• The input:
"""

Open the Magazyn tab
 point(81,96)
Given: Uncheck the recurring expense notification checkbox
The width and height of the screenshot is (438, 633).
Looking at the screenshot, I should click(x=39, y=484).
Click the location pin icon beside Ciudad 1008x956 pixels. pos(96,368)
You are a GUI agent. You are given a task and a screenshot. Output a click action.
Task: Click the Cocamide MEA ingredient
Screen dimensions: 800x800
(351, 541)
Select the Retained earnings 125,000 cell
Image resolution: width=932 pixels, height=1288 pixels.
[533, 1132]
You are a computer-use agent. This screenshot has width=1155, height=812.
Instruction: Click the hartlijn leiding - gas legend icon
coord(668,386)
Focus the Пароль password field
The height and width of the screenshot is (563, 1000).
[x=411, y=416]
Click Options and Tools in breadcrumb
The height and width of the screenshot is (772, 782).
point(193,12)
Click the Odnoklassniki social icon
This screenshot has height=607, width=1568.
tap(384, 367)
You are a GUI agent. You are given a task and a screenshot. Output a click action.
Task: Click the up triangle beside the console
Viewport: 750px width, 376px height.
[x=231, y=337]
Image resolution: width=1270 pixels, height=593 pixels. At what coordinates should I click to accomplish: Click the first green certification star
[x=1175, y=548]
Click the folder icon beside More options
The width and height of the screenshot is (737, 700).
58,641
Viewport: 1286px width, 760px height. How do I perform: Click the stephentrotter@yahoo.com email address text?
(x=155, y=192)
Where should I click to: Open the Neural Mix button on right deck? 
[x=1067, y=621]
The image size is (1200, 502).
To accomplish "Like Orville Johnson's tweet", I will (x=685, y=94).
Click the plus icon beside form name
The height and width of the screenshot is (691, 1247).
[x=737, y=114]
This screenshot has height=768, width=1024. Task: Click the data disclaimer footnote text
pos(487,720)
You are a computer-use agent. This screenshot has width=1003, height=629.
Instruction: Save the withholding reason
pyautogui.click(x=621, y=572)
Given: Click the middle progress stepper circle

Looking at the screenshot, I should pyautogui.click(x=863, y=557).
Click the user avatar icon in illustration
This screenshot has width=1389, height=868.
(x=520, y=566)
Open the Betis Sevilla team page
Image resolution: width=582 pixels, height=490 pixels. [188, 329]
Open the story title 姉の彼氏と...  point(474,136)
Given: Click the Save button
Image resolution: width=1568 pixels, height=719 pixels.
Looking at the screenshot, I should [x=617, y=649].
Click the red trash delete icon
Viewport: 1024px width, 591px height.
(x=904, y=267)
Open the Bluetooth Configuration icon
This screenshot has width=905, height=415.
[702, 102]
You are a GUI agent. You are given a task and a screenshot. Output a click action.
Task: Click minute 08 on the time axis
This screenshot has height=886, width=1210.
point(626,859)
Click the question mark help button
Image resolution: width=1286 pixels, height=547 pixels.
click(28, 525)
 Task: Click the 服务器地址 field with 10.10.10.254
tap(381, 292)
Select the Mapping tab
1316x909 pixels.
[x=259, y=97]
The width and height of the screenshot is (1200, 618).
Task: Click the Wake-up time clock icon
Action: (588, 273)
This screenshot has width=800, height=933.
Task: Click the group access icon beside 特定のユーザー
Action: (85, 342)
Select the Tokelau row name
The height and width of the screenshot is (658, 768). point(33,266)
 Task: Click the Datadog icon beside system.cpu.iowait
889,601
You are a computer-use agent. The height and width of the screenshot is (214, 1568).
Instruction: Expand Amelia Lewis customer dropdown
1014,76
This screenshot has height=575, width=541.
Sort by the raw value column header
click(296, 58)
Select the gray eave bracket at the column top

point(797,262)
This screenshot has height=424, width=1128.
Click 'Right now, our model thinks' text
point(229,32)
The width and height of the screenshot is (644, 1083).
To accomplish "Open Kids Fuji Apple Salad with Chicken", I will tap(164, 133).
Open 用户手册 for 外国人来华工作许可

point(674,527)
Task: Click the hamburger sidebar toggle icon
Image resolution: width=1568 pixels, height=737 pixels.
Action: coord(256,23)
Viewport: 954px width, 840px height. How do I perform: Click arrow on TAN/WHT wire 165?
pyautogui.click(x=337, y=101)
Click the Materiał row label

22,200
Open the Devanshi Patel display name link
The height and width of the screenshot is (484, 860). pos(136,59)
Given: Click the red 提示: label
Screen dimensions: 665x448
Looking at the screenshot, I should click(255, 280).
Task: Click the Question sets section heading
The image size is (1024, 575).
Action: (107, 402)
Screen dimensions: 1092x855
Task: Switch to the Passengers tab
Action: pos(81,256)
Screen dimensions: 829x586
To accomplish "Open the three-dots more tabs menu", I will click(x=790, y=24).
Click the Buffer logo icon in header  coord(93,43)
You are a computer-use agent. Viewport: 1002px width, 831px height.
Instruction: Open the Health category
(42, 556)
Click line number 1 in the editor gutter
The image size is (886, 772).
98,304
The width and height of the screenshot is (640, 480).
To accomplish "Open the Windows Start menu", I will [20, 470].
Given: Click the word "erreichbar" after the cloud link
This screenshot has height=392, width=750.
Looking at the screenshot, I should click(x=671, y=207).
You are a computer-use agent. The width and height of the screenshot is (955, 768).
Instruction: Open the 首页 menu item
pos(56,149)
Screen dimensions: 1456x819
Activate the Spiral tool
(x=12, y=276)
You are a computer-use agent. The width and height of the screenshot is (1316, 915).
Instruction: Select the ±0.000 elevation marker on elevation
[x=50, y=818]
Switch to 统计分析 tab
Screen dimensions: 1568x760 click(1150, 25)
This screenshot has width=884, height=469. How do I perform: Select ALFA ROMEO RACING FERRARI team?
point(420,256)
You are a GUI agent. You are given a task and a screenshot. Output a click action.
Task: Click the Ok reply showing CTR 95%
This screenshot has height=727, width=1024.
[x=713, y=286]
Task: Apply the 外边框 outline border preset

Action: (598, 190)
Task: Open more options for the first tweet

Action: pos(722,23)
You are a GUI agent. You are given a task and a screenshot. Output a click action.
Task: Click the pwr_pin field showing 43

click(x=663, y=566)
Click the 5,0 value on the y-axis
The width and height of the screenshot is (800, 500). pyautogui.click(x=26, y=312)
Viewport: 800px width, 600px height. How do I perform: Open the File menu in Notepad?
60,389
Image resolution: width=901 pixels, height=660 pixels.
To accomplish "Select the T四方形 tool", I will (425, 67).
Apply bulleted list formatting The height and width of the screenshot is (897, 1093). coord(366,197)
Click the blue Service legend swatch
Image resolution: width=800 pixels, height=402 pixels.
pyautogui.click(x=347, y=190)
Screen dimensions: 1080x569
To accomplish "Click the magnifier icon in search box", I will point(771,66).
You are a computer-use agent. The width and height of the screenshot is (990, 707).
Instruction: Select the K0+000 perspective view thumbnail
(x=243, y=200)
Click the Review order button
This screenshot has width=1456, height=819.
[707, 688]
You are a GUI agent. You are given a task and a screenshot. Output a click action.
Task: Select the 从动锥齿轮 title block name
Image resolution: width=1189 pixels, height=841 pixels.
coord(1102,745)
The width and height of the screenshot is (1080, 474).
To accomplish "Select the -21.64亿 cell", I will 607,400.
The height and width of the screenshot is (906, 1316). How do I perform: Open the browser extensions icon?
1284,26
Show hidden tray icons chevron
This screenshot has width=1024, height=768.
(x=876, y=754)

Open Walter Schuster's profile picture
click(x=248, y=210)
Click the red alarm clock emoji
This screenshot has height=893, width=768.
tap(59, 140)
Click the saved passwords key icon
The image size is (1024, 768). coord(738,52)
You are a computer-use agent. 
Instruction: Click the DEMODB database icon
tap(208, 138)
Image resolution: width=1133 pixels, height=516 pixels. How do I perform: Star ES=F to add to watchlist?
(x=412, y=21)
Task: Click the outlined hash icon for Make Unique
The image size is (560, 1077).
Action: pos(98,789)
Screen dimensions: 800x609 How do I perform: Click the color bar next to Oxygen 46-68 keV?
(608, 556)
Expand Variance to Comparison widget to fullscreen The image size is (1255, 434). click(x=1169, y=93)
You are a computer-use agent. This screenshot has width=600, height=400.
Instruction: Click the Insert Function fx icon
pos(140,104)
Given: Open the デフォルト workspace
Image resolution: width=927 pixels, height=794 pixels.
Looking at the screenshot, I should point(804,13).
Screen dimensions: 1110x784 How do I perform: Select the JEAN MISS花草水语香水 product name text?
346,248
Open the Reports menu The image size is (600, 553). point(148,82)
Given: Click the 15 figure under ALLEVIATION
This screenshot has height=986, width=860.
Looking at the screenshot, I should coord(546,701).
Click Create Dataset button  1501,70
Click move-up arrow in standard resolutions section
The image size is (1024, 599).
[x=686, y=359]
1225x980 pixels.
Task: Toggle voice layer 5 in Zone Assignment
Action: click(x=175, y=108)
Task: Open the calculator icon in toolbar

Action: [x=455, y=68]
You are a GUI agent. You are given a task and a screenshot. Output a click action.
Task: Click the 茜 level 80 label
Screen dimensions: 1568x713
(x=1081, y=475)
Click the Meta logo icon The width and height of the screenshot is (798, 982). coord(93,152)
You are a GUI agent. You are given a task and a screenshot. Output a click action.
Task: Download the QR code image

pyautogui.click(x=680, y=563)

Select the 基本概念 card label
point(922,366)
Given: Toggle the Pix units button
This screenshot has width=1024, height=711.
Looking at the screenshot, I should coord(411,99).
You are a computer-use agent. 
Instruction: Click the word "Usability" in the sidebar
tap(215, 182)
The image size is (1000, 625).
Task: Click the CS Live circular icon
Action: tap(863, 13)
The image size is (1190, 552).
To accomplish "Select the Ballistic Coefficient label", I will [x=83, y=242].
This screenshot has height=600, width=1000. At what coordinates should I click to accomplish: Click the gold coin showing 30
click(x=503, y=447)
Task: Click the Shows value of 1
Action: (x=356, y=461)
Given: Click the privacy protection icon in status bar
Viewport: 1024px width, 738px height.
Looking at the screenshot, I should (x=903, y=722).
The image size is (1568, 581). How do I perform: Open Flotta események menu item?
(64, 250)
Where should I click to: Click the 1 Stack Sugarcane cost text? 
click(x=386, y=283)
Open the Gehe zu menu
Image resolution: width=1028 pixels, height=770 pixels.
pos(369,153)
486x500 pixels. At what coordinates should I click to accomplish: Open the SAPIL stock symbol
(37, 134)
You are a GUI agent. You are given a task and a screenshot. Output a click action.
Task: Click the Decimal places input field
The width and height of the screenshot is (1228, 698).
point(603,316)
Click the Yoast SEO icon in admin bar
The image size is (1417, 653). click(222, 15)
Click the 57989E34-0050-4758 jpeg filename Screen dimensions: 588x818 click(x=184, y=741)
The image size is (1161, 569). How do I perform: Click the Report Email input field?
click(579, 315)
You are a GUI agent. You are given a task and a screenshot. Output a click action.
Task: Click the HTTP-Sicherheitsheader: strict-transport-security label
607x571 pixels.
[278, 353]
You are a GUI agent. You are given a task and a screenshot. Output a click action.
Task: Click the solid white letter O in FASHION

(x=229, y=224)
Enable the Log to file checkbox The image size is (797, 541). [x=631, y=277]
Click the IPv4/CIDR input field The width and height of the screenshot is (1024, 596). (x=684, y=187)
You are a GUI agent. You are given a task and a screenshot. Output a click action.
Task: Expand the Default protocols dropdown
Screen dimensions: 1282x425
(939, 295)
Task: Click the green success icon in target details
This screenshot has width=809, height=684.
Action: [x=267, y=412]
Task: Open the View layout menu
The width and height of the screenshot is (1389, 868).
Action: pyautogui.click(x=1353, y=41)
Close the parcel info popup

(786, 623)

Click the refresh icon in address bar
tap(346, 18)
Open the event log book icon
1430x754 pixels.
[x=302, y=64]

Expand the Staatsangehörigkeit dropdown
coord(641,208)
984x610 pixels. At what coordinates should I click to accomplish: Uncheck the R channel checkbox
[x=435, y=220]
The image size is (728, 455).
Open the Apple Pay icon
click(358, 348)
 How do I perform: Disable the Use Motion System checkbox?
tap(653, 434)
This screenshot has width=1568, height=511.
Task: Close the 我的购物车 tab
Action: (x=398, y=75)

"""

• Exercise directions:
For this exercise, please output exactly the lines above starting at the line with "Instruction: Click the hartlijn" and ending at the line with "Task: Click the up", ends included.

• Result of the task:
Instruction: Click the hartlijn leiding - gas legend icon
coord(668,386)
Focus the Пароль password field
The height and width of the screenshot is (563, 1000).
[x=411, y=416]
Click Options and Tools in breadcrumb
The height and width of the screenshot is (772, 782).
point(193,12)
Click the Odnoklassniki social icon
This screenshot has height=607, width=1568.
tap(384, 367)
You are a GUI agent. You are given a task and a screenshot. Output a click action.
Task: Click the up triangle beside the console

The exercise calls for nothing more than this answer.